Le contrôle de l’existence des bénéficiaires d’une pension de vieillesse d’un régime de retraite obligatoire résidant en dehors du territoire national s’effectue chaque année dans des conditions fixées par les articles L. 161‑24 et suivants et R. 161‑19‑14 et suivants du code de la sécurité sociale.

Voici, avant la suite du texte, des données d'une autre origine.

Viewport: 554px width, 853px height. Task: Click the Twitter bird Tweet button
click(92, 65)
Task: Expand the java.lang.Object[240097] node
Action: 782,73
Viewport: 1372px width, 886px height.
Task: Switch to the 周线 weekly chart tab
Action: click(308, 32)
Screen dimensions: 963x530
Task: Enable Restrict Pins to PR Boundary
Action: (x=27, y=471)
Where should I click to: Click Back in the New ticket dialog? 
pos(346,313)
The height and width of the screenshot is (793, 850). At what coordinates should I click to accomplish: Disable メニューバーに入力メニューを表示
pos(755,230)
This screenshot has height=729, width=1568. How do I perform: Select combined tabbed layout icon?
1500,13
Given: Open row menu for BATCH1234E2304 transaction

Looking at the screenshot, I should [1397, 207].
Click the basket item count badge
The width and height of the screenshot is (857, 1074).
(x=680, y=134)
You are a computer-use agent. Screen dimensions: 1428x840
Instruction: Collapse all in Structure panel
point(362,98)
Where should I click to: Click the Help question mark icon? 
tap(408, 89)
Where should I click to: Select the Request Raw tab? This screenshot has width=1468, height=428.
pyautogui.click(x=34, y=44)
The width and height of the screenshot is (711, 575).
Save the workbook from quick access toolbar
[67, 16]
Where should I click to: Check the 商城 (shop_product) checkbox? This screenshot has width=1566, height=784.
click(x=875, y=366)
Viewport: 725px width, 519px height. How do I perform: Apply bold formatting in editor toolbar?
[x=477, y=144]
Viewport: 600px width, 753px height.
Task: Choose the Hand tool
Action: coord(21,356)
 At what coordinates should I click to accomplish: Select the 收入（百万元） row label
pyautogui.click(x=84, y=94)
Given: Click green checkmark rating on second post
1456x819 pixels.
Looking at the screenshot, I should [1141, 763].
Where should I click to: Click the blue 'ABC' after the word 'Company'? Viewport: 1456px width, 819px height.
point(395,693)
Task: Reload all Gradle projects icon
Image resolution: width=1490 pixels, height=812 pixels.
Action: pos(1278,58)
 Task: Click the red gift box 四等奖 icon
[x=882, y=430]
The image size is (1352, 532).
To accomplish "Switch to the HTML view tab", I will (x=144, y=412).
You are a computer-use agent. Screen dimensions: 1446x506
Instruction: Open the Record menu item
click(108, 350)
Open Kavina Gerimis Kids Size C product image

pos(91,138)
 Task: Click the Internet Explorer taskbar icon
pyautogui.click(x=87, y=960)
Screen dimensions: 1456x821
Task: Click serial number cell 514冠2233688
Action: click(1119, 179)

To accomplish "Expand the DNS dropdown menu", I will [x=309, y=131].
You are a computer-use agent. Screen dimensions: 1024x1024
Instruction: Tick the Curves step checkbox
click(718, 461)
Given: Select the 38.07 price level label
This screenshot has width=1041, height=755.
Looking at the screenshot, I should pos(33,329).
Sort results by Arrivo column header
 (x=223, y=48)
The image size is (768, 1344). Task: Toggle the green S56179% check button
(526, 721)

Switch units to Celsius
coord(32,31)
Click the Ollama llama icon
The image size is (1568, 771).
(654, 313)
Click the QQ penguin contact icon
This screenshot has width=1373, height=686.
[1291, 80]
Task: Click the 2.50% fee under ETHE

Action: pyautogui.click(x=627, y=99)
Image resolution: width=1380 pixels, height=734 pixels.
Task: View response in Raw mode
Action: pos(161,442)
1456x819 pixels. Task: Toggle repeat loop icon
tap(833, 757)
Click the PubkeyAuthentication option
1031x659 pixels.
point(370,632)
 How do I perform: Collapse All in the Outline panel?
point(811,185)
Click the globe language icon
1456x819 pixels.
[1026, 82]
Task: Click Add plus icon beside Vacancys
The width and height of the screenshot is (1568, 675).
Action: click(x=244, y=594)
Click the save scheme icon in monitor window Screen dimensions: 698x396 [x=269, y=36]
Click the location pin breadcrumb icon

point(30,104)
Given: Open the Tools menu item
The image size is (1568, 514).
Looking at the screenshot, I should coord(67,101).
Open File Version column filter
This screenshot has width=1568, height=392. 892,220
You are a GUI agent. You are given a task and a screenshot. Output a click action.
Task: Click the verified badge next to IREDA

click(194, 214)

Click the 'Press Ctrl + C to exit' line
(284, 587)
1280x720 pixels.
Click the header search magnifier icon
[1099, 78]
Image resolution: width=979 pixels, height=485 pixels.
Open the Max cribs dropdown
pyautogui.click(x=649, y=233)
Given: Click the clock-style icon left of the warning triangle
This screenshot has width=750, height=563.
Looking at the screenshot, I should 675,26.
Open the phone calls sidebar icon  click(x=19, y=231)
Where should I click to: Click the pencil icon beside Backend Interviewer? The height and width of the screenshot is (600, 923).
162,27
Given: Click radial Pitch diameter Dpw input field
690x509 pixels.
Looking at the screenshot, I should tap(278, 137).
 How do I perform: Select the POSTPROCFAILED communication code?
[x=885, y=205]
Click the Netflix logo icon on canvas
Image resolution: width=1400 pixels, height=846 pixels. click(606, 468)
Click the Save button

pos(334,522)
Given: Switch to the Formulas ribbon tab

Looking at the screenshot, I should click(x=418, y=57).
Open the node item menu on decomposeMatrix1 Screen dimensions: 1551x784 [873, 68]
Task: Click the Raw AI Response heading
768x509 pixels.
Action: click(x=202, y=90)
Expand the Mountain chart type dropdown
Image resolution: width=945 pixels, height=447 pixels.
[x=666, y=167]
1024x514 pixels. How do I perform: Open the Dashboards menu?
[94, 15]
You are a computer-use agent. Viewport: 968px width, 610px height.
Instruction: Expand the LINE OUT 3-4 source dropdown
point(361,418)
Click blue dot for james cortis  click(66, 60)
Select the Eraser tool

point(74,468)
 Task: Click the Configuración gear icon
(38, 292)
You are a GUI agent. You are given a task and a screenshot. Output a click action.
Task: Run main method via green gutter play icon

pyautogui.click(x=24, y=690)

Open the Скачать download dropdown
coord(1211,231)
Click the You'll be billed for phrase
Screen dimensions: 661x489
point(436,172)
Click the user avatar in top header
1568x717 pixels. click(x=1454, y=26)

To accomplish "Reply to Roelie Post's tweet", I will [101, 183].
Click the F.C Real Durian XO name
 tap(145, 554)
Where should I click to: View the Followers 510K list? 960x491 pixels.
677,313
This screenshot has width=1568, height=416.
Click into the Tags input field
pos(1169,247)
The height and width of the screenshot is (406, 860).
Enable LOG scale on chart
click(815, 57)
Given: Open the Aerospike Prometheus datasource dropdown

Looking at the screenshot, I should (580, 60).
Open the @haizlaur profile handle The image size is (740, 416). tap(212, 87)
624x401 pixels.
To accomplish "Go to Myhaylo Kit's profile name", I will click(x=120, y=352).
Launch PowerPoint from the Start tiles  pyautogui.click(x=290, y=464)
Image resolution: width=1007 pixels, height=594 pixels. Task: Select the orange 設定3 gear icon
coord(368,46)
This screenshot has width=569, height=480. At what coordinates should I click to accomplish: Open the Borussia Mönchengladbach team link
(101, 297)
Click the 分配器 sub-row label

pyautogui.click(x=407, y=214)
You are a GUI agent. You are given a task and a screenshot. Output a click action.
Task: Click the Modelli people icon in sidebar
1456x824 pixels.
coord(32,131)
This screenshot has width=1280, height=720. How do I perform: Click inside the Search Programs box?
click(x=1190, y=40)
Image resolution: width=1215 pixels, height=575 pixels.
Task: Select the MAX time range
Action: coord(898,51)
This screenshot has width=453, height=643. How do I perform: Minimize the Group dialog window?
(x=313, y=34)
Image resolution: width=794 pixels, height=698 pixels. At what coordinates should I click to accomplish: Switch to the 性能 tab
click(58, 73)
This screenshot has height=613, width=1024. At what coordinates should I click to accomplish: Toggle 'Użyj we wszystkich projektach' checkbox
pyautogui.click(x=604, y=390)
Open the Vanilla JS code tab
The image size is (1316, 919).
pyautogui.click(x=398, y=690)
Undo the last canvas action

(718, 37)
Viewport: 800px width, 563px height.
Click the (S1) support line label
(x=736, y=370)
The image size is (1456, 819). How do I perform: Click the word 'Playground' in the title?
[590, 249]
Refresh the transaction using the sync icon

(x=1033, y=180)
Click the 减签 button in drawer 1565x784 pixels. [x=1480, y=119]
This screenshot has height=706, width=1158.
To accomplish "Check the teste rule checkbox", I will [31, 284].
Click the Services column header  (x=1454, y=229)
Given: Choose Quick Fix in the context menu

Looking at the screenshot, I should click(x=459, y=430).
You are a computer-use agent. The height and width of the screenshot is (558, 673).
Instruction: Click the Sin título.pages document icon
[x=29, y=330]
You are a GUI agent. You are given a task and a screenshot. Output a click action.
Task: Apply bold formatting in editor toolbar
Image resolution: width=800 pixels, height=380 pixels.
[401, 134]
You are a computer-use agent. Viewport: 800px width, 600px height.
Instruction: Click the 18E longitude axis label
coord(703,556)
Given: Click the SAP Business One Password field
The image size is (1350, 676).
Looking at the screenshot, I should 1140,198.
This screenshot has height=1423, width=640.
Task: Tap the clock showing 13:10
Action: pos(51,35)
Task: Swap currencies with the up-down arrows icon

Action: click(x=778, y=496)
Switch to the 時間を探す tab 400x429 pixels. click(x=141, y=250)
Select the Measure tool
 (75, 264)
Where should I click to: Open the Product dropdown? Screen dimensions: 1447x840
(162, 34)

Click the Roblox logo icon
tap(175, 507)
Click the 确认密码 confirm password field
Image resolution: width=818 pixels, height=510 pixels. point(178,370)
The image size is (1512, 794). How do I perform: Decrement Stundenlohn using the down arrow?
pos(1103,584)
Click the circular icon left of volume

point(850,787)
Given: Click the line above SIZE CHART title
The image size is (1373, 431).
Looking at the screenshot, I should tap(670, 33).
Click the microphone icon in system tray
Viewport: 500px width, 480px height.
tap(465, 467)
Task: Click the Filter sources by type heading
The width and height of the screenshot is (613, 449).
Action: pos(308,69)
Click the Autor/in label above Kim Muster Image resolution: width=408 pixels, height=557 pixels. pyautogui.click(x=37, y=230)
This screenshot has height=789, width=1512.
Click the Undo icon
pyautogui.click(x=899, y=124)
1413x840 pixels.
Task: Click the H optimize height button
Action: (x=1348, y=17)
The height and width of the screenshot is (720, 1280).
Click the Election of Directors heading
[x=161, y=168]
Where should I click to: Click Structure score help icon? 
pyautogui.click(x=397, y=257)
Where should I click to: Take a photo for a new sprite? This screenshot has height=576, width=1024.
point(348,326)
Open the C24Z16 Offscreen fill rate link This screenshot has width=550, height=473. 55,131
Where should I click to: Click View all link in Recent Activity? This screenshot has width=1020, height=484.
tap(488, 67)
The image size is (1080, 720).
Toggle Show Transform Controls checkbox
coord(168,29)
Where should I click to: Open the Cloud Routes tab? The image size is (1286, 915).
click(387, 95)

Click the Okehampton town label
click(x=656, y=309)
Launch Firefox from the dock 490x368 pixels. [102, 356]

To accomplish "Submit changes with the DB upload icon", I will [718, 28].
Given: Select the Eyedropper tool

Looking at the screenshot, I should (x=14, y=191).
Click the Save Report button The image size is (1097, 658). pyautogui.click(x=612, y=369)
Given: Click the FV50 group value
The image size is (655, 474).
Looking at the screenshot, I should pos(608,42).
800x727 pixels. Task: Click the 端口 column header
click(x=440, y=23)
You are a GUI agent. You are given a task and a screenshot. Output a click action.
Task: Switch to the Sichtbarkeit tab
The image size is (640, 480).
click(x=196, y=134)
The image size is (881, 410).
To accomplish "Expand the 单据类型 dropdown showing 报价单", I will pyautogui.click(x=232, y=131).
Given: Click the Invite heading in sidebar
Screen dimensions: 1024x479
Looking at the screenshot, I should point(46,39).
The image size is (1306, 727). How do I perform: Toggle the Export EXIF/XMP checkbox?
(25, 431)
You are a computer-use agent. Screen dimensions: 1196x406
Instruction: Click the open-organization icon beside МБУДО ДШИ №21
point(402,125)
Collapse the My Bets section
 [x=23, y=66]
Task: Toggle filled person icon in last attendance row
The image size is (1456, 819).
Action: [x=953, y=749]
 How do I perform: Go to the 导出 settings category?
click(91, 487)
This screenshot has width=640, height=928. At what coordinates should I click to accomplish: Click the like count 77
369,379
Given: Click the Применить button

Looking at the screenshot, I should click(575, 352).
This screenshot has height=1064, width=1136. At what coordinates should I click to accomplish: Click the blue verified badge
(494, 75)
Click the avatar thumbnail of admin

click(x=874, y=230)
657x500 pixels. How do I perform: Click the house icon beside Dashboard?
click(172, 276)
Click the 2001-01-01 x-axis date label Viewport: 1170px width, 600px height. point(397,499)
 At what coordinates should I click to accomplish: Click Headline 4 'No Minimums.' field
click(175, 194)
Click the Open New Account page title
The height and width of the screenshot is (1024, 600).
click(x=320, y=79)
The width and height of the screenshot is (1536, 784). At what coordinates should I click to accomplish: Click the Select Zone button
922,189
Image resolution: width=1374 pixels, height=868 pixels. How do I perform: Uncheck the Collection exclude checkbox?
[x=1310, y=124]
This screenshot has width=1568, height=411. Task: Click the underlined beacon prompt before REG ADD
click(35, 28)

L’article 88 de la loi de financement de la sécurité sociale pour 2025 a instauré la biométrie comme moyen principal pour apporter la preuve d’existence à partir du 1er janvier 2028. Il restera cependant possible de recourir à d’autres moyens énumérés au II de l’article L. 161‑24‑1 du code de la sécurité sociale. Parmi eux figurent les échanges automatiques de données entre le régime de retraite et un service de l’état civil du pays de résidence, la fourniture d’un certificat d’existence visé par le service consulaire ou encore le recours à des organismes tiers chargés de conduire des campagnes de contrôle renforcé pour le compte du GIP Union Retraite. Un quatrième moyen, à savoir le recours à des autorités locales agréées par le ministère des Affaires européennes et internationales, est également utilisé aujourd’hui mais est supprimé par erreur dans la version de l’article entrant en vigueur au 1er janvier 2028. Ces autorités locales peuvent être des mairies, des commissariats ou des notaires inscrits sur une liste qui fait l’objet d’une actualisation annuelle. Le recours à ces autorités locales demeure donc essentiel au dispositif actuel et son absence à partir de 2028 risquerait de faire reporter de façon conséquente la charge sur les seuls services consulaires.

Le présent amendement vise donc à rétablir ce quatrième moyen, déjà mis en œuvre jusqu’alors.